Let’s fast forward to 2017. We have the poor, people of color, immigrants, LGBTQ, people of different religions, and women that are being excluded from equality, liberty, and freedom of the pursuit of happiness. I believe those using theology and religion to justify exclusion and mistreatment of others have not yet reached a place or experience with God that would allow them to see all as worthy of grace. They’ve put God on a cloud in the sky smiting those who are different and blessing those that have the same qualities. Some have even turned God into this transactional character, instead of the Being that gives grace freely. I catch myself doing this at times. “There’s no way I’ll be seeing such and such in the Kingdom,” I find myself saying. The truth of it is, how would I know?

When we enslave others with our chains of hate, exclusion, or judgement we are no better than the slave traders and masters. As Jesus was pointing to in the Sermon on the Mount, the heart of the matter is a matter of the heart. We are to not even have hate for our enemy. For me, that includes those hurting one another with exclusive and hateful beliefs.

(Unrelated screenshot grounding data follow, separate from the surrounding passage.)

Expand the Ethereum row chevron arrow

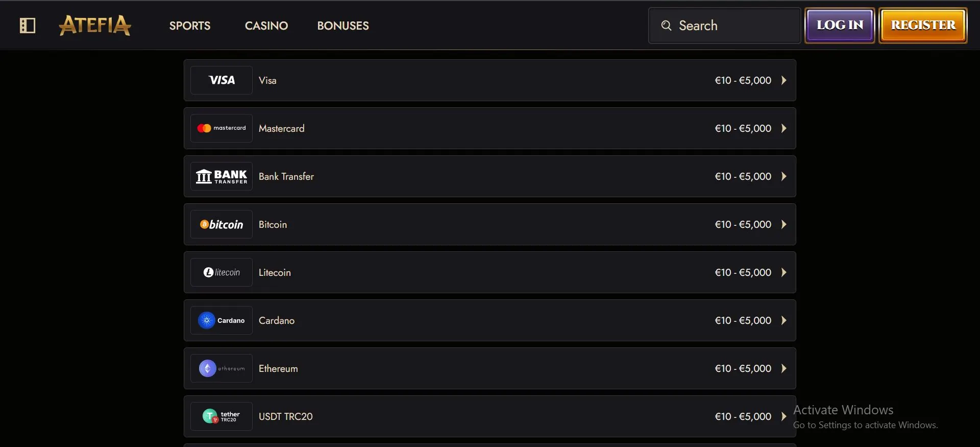(784, 368)
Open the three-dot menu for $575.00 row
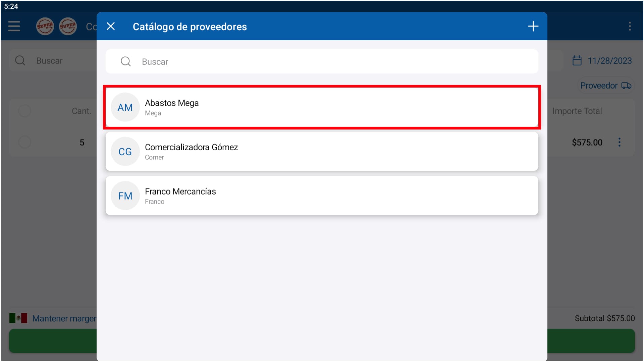 tap(619, 142)
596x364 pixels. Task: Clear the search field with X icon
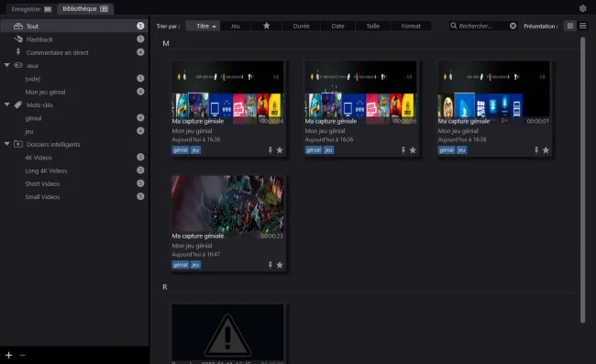513,26
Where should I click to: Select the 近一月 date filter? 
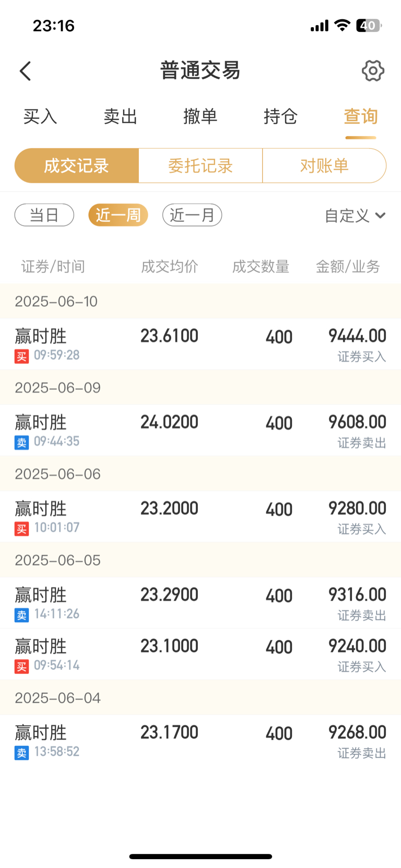point(192,215)
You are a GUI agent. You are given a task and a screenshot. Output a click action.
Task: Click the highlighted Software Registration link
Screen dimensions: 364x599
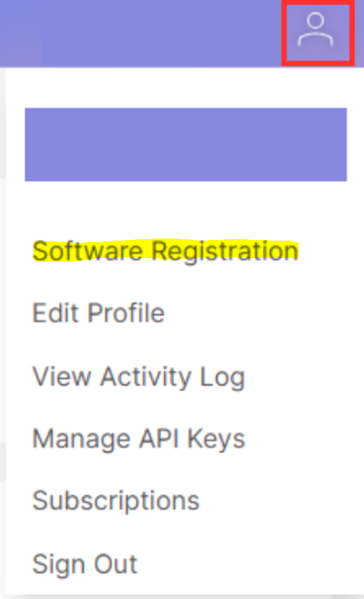[166, 251]
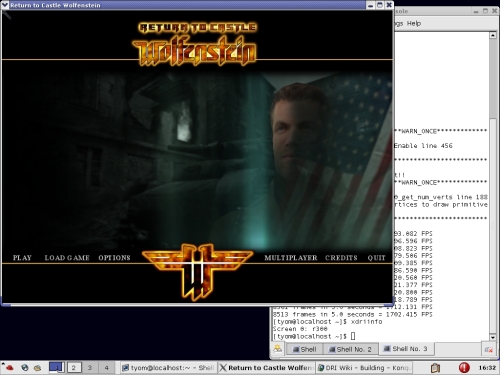500x375 pixels.
Task: Click the Red Hat start menu icon
Action: coord(8,367)
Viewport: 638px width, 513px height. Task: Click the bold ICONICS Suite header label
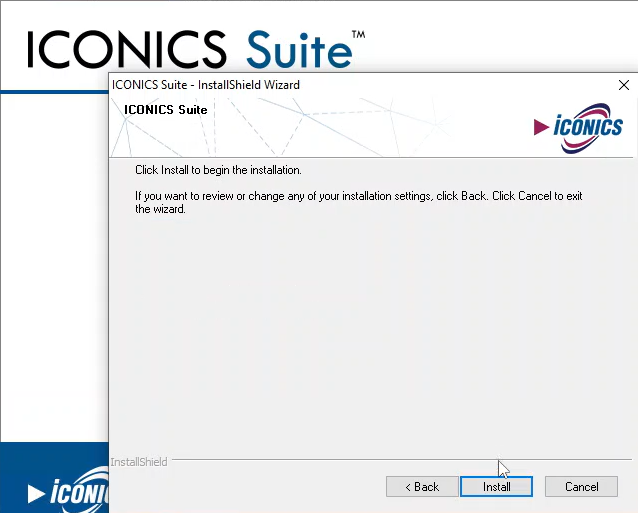165,110
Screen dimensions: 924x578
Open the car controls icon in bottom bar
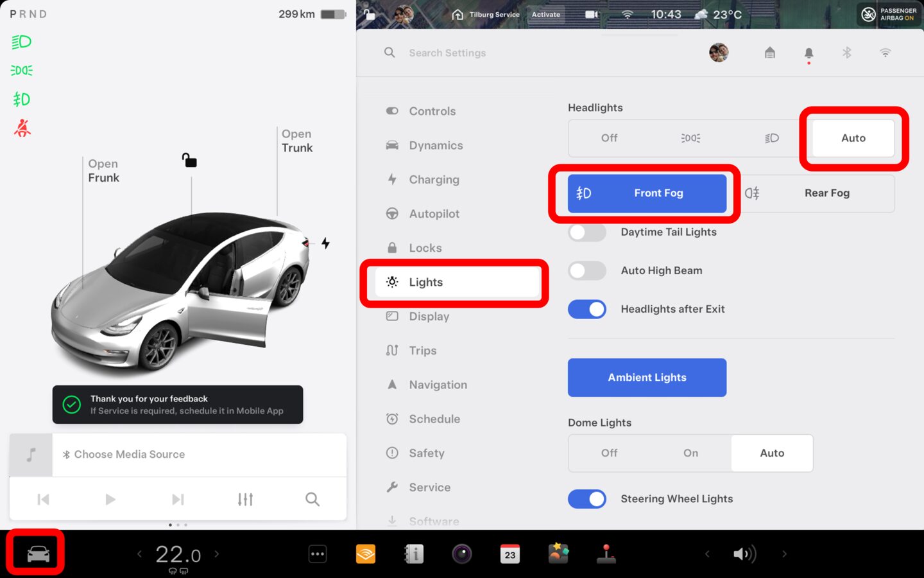pyautogui.click(x=38, y=554)
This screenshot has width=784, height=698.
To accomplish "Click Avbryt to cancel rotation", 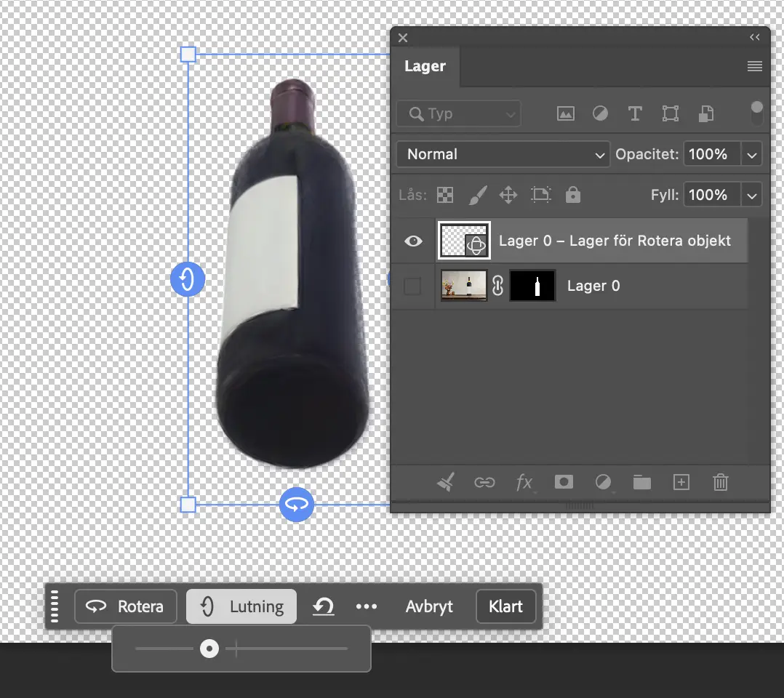I will point(429,606).
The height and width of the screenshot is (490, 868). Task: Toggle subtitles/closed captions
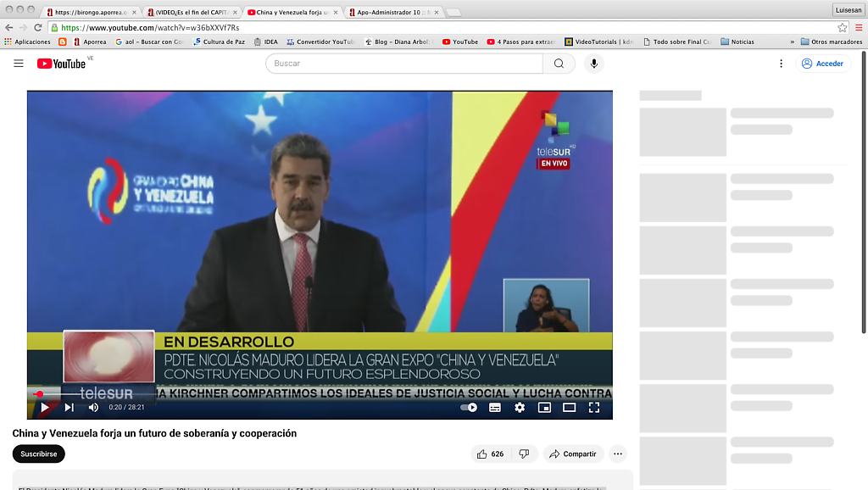pyautogui.click(x=495, y=408)

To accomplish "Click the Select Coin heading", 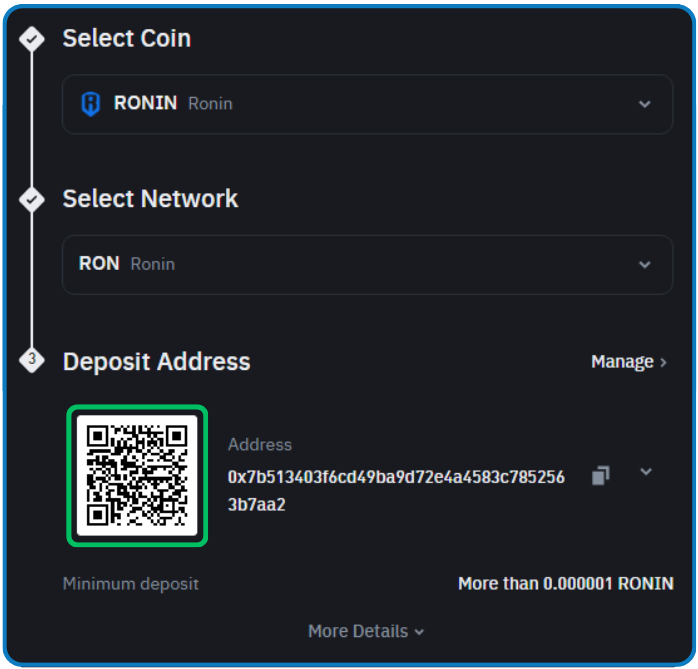I will (x=127, y=38).
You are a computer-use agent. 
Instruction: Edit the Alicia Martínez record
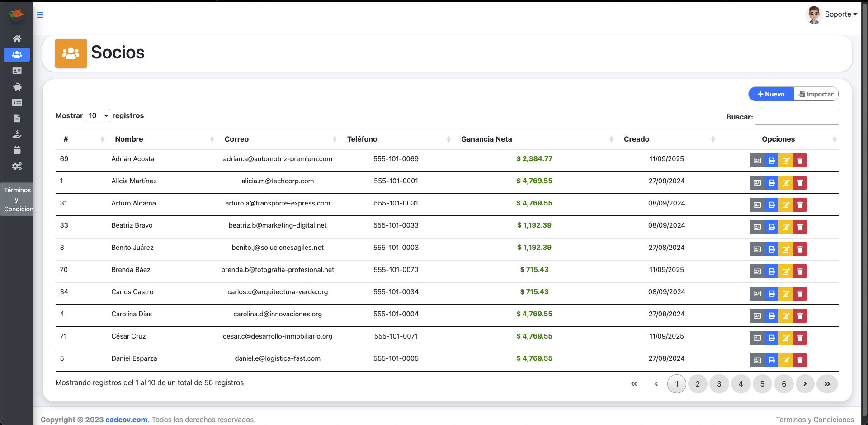click(786, 183)
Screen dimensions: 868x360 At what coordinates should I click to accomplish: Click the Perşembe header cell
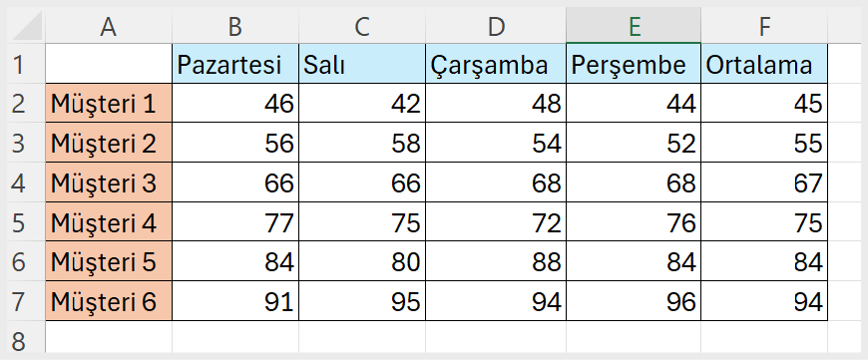634,64
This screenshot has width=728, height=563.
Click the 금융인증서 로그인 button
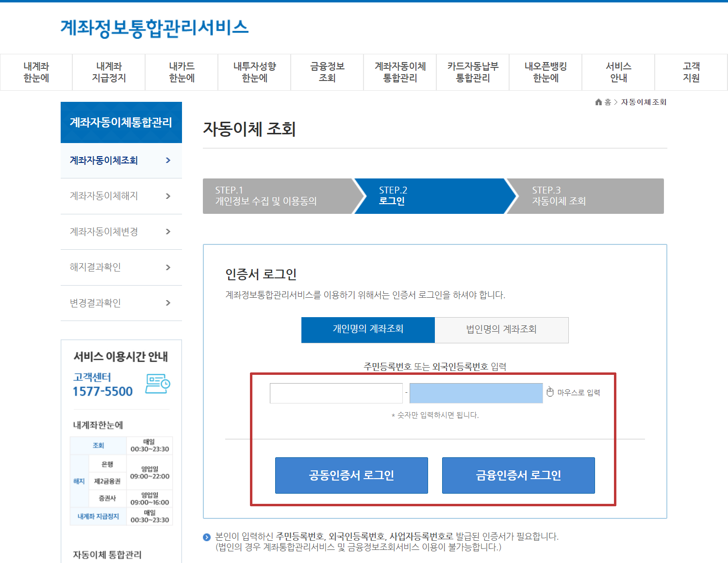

We chain ourselves, as well, with thinking we are always right and everyone else is wrong, less than us, or just plain bad. We aren’t in the Flow of loving, living and learning with one another. We aren’t fully in the Dance with the Father, Son, and Holy Spirit. How sad is it that we chain ourselves to the ground, never allowing growth or restricting much-needed love in our lives? As I work on this for myself, I encourage everyone to practice agape love and free grace and mercy. You never know, you might free someone.

In closing the series I’d like to explain why I went to the Freedom Center in Cincinnati, Ohio. 

The events that took place in Charlottesville, Virginia brought in me a rage I’ve not felt in a very long time. I watched it all unfold from the comfort of my couch. I watched a black man, DeAndre Harris, get savagely beaten by 6 white supremacists, not that far from the police station. I watched as men beat on women and many other atrocities against God’s beloveds. I saw young clean-cut boys carry tiki torches screaming anti-semantic phrases. I watched the KKK replace their hoods with red MAGA hats.  I watched as a terrorist ran their car into a group of protesters, killing one beautiful soul. Her name was Heather Heyer. I watched people I thought I knew praise these people committing these horrible acts of violence and hate. I also watched someone tweet out, “If you’ve wondered what you would’ve done during slavery, the Holocaust, or Civil Rights Movement…you’re doing it now. #Charlottesville”.  So, I took my concerns to my church, and planned a trip to the Freedom Center to get conversation going. It’s something I am still very much invested in and the Holy Spirit is guiding me every step of the way. I hope you notice what the Burning Bush is telling you to do and act upon it. Whatever it may be. Grace be to you.